If $~r \in S,~$ then $~y < 1/2,~$ so $~\displaystyle \left\lfloor \frac{-1}{2} + y ~\right\rfloor = -1.~$
This implies that $~x~$ must satisfy $~x = 3^{-2}~$ which will be true if and only if
$~x = \dfrac{1}{9} = P + r ~: ~P = 0, ~r = \dfrac{1}{9}.~$
Since $~0~$ is an even integer, and since the prevailing assumption of this section is that $~P~$ must be odd, the solution of $~x = P + r = \dfrac{1}{9},~$ must be rejected, within this section.
Note that this still allows for the possibility that the solution of $~x = \dfrac{1}{9}~$ is viable in the other section, where $~P~$ is assumed even.

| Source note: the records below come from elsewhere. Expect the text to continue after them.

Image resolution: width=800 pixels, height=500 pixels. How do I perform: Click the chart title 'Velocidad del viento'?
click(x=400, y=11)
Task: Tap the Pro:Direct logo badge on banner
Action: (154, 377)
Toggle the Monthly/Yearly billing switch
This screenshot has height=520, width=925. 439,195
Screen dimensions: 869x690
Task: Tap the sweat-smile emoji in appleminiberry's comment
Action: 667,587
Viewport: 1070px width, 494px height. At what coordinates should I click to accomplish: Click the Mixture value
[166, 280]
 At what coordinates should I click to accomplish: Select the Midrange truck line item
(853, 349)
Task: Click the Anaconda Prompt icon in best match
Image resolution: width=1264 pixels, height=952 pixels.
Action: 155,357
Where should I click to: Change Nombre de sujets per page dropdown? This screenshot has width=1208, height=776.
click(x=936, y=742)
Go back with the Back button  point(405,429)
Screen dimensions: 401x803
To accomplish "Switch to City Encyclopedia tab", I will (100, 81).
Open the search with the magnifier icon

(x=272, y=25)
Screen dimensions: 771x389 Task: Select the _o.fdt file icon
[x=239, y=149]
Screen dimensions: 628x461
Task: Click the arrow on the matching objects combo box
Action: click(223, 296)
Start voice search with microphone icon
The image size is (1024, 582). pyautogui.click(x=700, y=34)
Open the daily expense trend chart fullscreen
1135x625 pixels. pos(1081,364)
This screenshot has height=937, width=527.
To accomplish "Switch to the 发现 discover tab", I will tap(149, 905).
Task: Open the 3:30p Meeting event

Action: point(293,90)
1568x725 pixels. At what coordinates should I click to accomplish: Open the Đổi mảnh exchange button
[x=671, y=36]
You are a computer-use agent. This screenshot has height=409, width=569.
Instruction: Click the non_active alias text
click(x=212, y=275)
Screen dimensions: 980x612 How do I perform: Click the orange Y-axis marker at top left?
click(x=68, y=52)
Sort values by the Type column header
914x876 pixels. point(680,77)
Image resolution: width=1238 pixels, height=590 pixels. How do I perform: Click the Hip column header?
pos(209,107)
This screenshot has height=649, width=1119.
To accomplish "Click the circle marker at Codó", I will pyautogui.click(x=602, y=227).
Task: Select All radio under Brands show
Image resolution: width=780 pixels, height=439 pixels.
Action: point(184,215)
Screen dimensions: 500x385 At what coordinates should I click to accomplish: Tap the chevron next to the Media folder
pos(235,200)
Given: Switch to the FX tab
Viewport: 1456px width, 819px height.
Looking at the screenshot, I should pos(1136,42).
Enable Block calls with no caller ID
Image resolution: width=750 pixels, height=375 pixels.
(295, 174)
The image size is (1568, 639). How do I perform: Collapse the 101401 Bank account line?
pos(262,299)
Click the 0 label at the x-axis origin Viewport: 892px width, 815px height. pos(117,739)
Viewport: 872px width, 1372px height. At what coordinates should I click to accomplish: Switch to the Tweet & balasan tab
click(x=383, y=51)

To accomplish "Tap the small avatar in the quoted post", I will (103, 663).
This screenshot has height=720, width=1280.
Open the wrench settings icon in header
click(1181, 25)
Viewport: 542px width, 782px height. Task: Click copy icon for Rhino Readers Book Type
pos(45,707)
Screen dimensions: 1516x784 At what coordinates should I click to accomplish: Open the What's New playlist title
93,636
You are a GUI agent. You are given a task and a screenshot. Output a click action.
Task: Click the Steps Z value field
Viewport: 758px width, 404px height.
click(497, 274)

If $~r \in T,~$ then $~y \geq 1/2,~$ so $~\displaystyle \left\lfloor \frac{-1}{2} + y ~\right\rfloor = 0.~$
This implies that $~x~$ must satisfy $~x = 3^{-1}~$ which will be true if and only if
$~x = \dfrac{1}{3} = P + r ~: ~P = 0, ~r = \dfrac{1}{3}.~$
Since (again) $~0~$ is an even integer, this solution must also be rejected, within this section.
Therefore, when $~P~$ is odd, no solutions are possible.
$\underline{\text{Final Analysis}}$
In the elegant (and valid) approach taken in the original posting, the values of $~\{ ~1/9, ~1/3 ~\}~$ were identified as the sole candidate values possible. To complete that approach, each of these candidate values had to be manually inspected, to determine whether it satisfied the original constraint.
In the alternative (much less elegant) approach, that generalizes well for problems of this nature, $~x~$ was set to $~P + r,~$ and each individual case/sub-case was explored. In this exploration, any solution found was deemed satisfactory if and only it satisfied the assumption(s) of the case/sub-case [i.e. $~P~$ even or odd, $~r \in S~$ or $~r \in T~$].
Case 1 yielded the two solutions of $~\{ ~1/9, ~1/3 ~\},~$ and Case 2 yielded no solutions.